+++ Source records

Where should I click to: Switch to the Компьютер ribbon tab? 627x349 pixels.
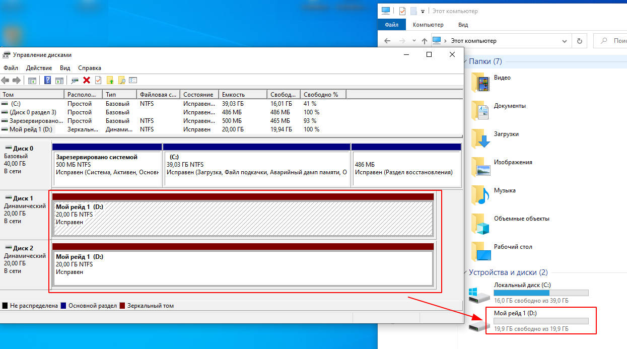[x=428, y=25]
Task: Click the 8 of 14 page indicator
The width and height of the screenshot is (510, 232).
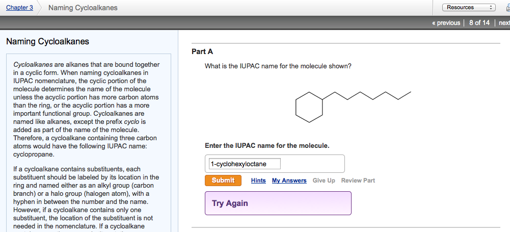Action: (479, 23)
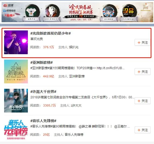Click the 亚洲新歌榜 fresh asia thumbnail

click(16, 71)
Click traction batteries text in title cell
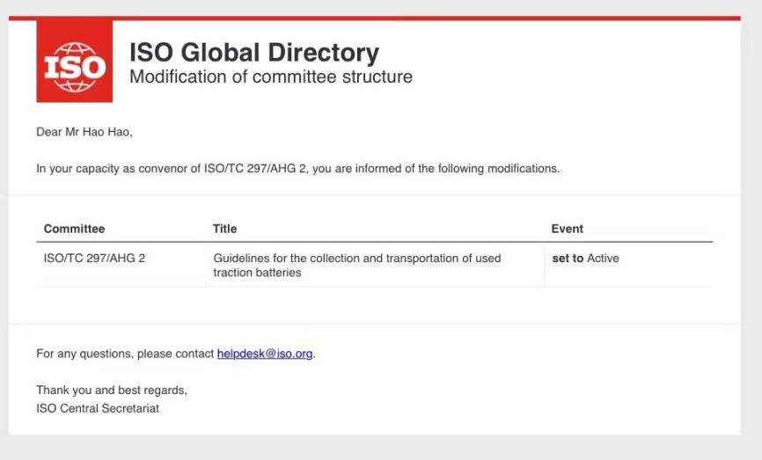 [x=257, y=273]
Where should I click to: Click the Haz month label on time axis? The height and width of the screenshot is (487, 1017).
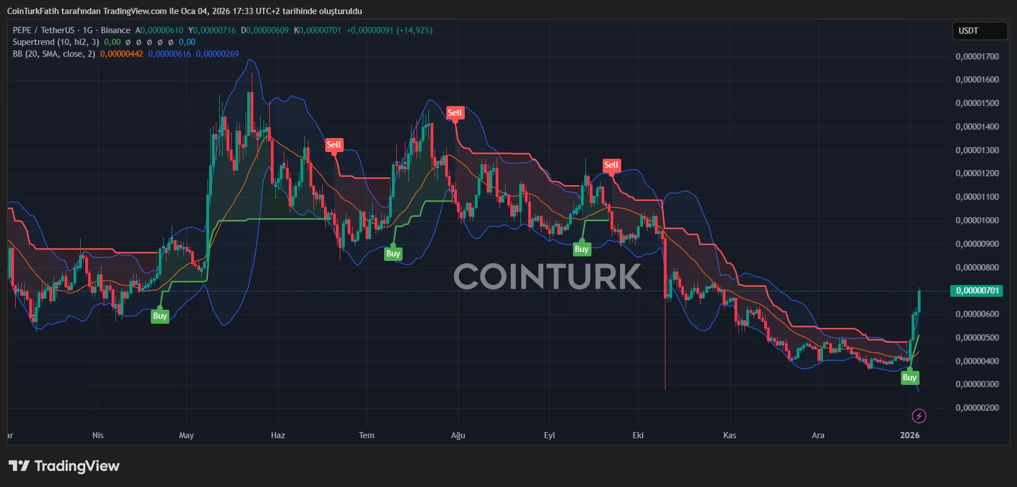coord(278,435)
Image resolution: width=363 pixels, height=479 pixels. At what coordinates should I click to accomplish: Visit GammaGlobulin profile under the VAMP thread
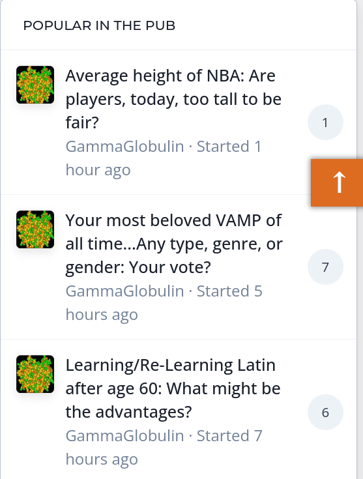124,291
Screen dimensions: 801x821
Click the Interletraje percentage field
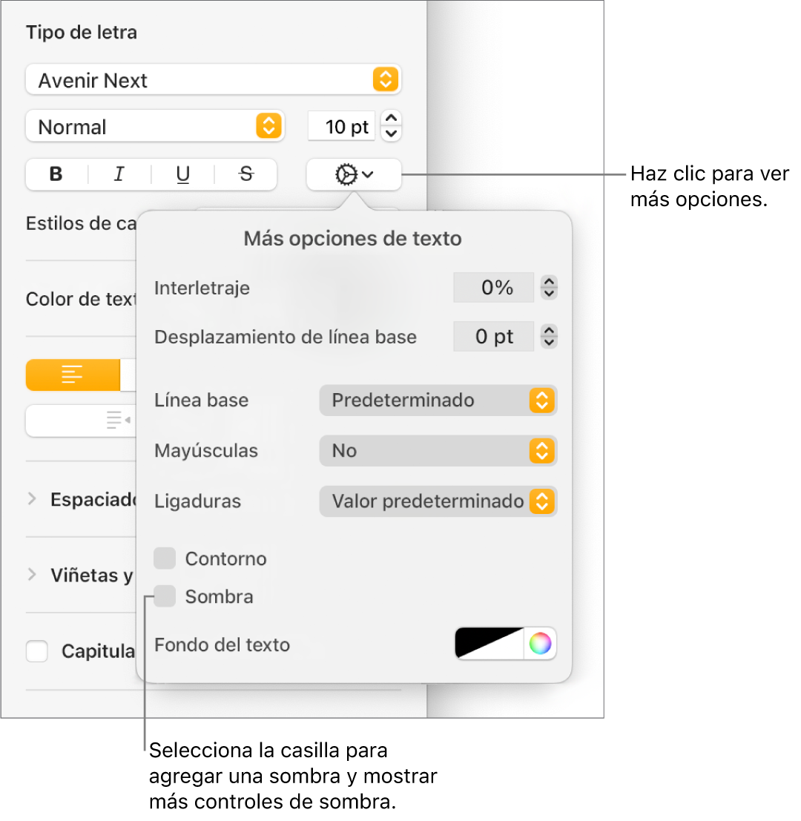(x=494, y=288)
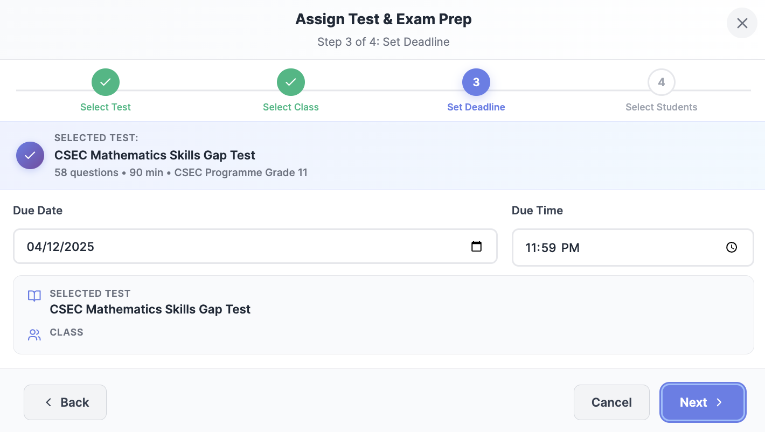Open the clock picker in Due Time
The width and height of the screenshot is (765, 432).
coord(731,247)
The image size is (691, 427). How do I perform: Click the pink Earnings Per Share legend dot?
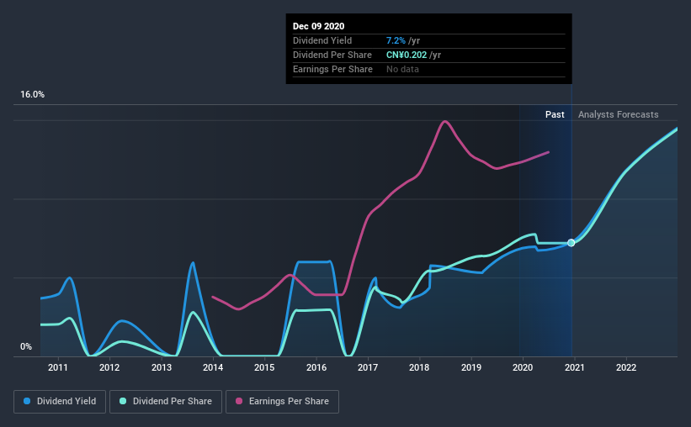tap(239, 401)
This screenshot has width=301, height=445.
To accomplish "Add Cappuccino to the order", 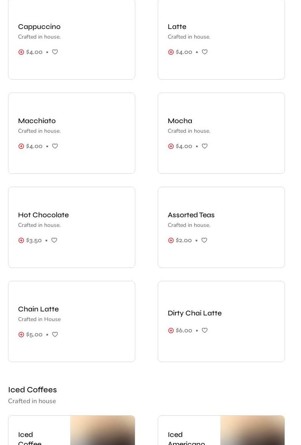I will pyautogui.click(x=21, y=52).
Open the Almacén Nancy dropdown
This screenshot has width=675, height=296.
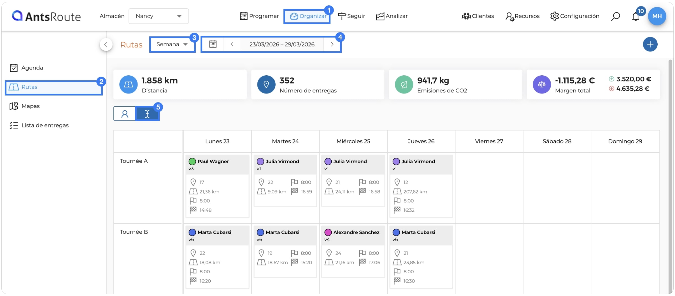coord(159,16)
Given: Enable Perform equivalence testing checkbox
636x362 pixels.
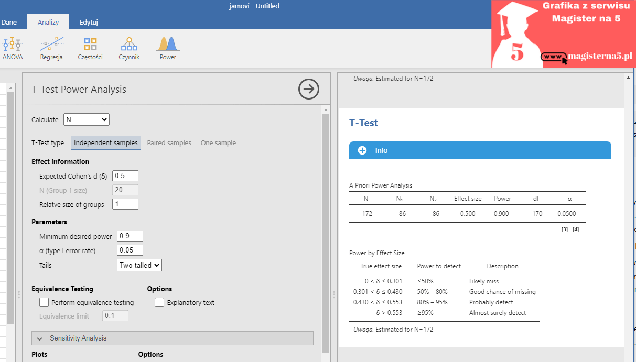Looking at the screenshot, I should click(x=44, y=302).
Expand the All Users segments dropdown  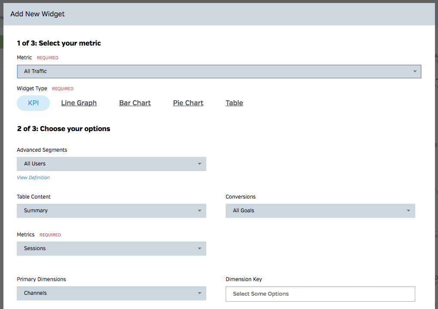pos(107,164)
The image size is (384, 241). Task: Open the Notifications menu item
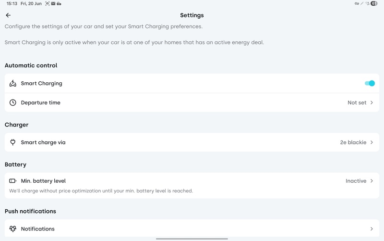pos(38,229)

++++++
+++ Source records

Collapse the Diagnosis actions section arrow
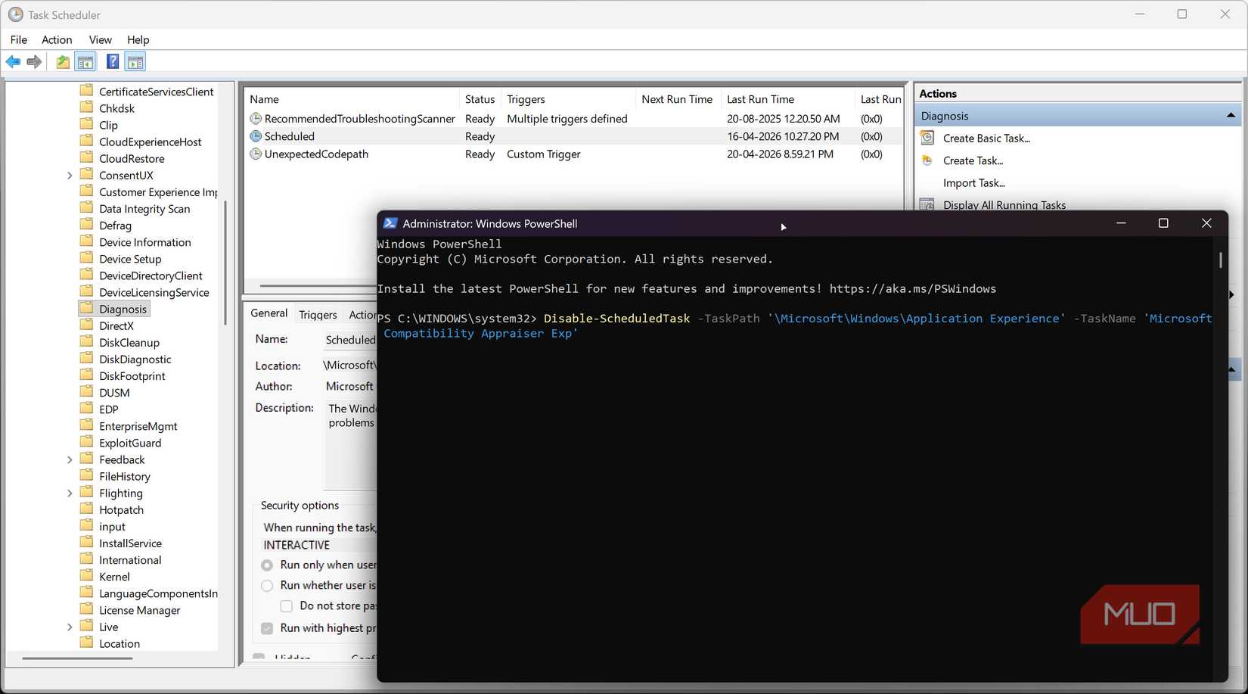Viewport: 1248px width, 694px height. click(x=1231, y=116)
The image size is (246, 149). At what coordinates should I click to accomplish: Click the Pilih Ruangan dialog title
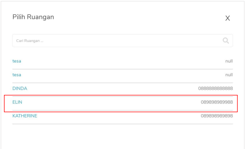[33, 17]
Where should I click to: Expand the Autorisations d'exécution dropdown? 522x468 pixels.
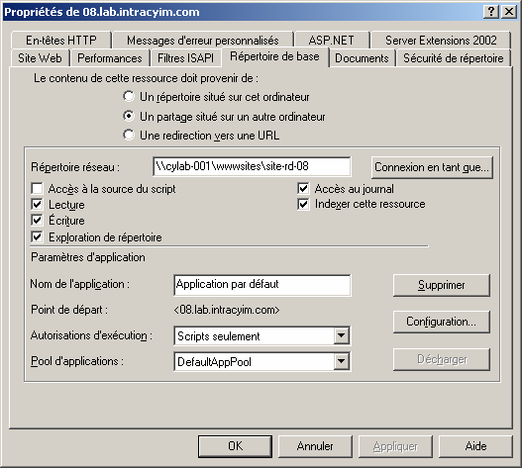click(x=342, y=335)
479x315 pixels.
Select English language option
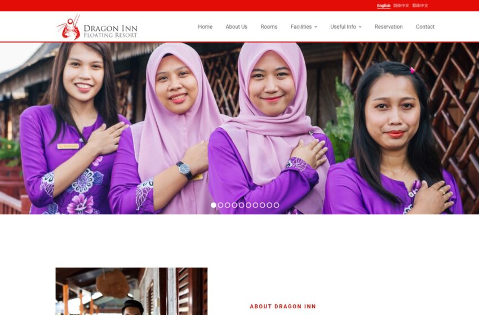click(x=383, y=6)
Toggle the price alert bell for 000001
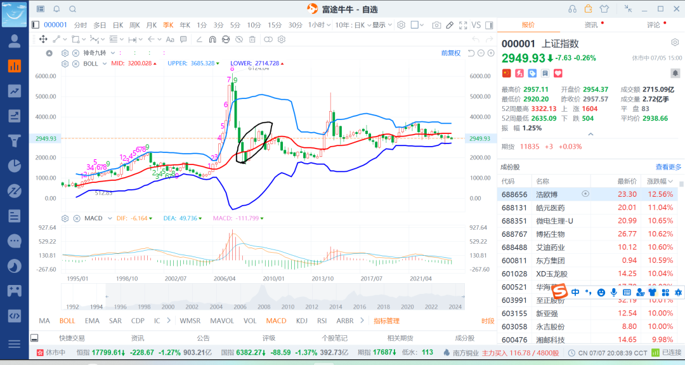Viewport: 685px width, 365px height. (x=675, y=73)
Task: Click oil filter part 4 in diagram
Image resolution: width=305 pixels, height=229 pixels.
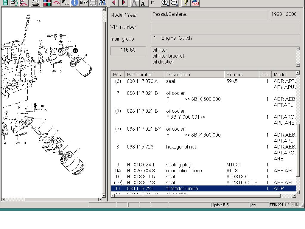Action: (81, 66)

++++++

Every line above in the stretch from the one with "Where should I click to: Switch" through the one with "Screen dimensions: 801x821" is to be transcribed exactly, ends included. No picture is copied.

Where should I click to: Switch to the Компьютер ribbon tab? 627x349 pixels.
[x=428, y=25]
Task: Click the 8 of 14 page indicator
The width and height of the screenshot is (510, 232).
Action: (479, 23)
Click the 亚洲新歌榜 fresh asia thumbnail

click(16, 71)
Click traction batteries text in title cell
 [x=257, y=273]
Where should I click to: Click the Haz month label on time axis? The height and width of the screenshot is (487, 1017).
coord(278,435)
Image resolution: width=363 pixels, height=479 pixels. At what coordinates should I click to accomplish: Visit GammaGlobulin profile under the VAMP thread
124,291
Screen dimensions: 801x821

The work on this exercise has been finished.